Hall also recorded, as follows:

“[H]e … committed his soule, into the handes of God, and so paciently suffered the stroke of the axe, by a ragged and Boocherly miser, whiche very ungoodly perfourmed [botched] the Office [Execution]”.

Plaque marking site of execution on Tower Hill.JPG

The Tower of London, where Cromwell died, and Austin Friars, where he once lived, are visited on various of our tours, including the “Tudor and Stuart London” and “Tudor and Stuart City Highlights” themed specials.

Further details of all our walks are available in the Our Guided Walks section of this web-site.

Bookings may be made through the “Contact/Booking” section of the web-site, or by e-mail (lostcityoflondon@sky.com).

The execution of Elizabeth Barton, the “Holy Maid of Kent” (1534)

Elizabeth Barton

On this day in 1534, Elizabeth Barton, otherwise known as the “Holy Maid of Kent”, was hanged and beheaded at Tyburn for treason, for having earlier prophesied that if the king, Henry VIII, were to break from  the Catholic Church and divorce Catherine of Aragon to marry Anne Boleyn,  he would die, and be sent to Hell (*).  Her head was impaled on a spike on London Bridge, and the rest of her body buried in Greyfriars Church (now Christ Church Greyfriars or Christ Church Newgate Street).

Elizabeth had been born in the parish of Adlington in Kent in 1506, and reportedly begun to experience visions prophesying the future in 1525.  Thousands of ordinary folk came to believe in her prophesies.  Some of the highest in the land also came to believe in her, including Bishop John Fisher, Archbishop William Warham, Cardinal Thomas Wolsey, the second most powerful man in England after the king, and indeed, if only for a short while, while she spoke for him, the notoriously fickle king himself.  However, as soon as  she started speaking against the king, he turned against her, and his agents, including Thomas Cromwell,  arranged for her to be condemned without trial, by a Bill of Attainder.

(*) Also on this same day in 1534, prominent citizens of London were required to swear the Oath to the  Succession, acknowledging Anne as Henry’s lawful queen, and any children they might have as lawful heirs to the throne.

Hatches, Matches and Despatches (1538)

The Bills of Mortality for the Plague Year

On this day in 1538, Henry VIII’s Vicar-General Thomas Cromwell mandated the keeping by parish clerks of registers of births, deaths and marriages (“every wedding, christening and burying”) within their parishes  – to which we owe much of what we now know of everyday past life in London.

The Parish Clerks’ “Bills of Mortality” for the “Plague Year” of 1665 are examined at  the church of All Hallows Staining on our “London Wall” standard walk, and on our “Tudor and Stuart London”, “Tudor and Stuart City highlights” and “Great Fire of London” themed specials (*).
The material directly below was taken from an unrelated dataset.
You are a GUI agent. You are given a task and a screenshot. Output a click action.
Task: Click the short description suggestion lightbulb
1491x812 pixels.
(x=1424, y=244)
According to these records, 68596  people died of the – bubonic – plague in London in  1665, including 112 in the parish of All Hallows Staining (the church collapsed in 1671, it is said  on account of undermining of its foundations by plague  burials).  A  further 4808 people died of “consumption and tiffick”, which might actually have been the plague as well.  And 5 died of being “distracted”!
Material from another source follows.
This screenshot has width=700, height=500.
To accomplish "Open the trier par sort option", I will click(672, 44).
Among the plague victims was my twelve times great-aunt’s first husband, Robert  Mickell, who  succumbed on 17th September, 1665  (having written in his will only days earlier, evidently only too aware of his own mortality, “I … being well in body … praised bee God for the same but considering the frailty of man’s life and not knowing how soon it may please Almighty God my creator to call me out of this transitory world doe make and ordayne this my last will and testament … ”).
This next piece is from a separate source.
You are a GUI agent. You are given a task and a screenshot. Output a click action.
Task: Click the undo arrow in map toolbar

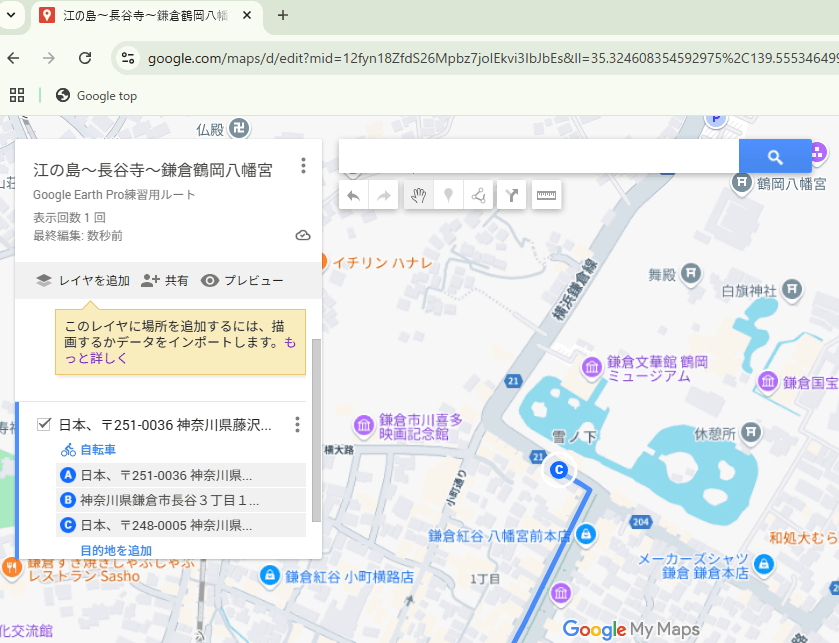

He died as the epidemic reached its peak, killing over a thousand people a day (see also September 20th posting).

The epidemic finally began to abate with the onset of  the cold weather in October, 1665, which would have rendered inactive the rat fleas responsible for its  spread (see also April 30th posting).

(*) Further details of all our walks are available in the “Our Guided Walks” section of this web-site.

Bookings may be made through the “Contact/Booking” section of the web-site, or by e-mail (lostcityoflondon@sky.com).

The execution of Thomas Cromwell (1540)

Thomas Cromwell, as portrayed by Holbein in c1533.jpg

On this day in 1540, Henry VIII’s Chief Minister Thomas Cromwell was beheaded at Tower Hill on trumped-up charges of treason and heresy, having earlier been attainted, or  in other words essentially found guilty without trial.  He had finally fallen out of favour, and victim to the sort of court intrigue that to that date he had himself customarily been behind, over his ill-advised choice of Anne of Cleves as the new wife for the King.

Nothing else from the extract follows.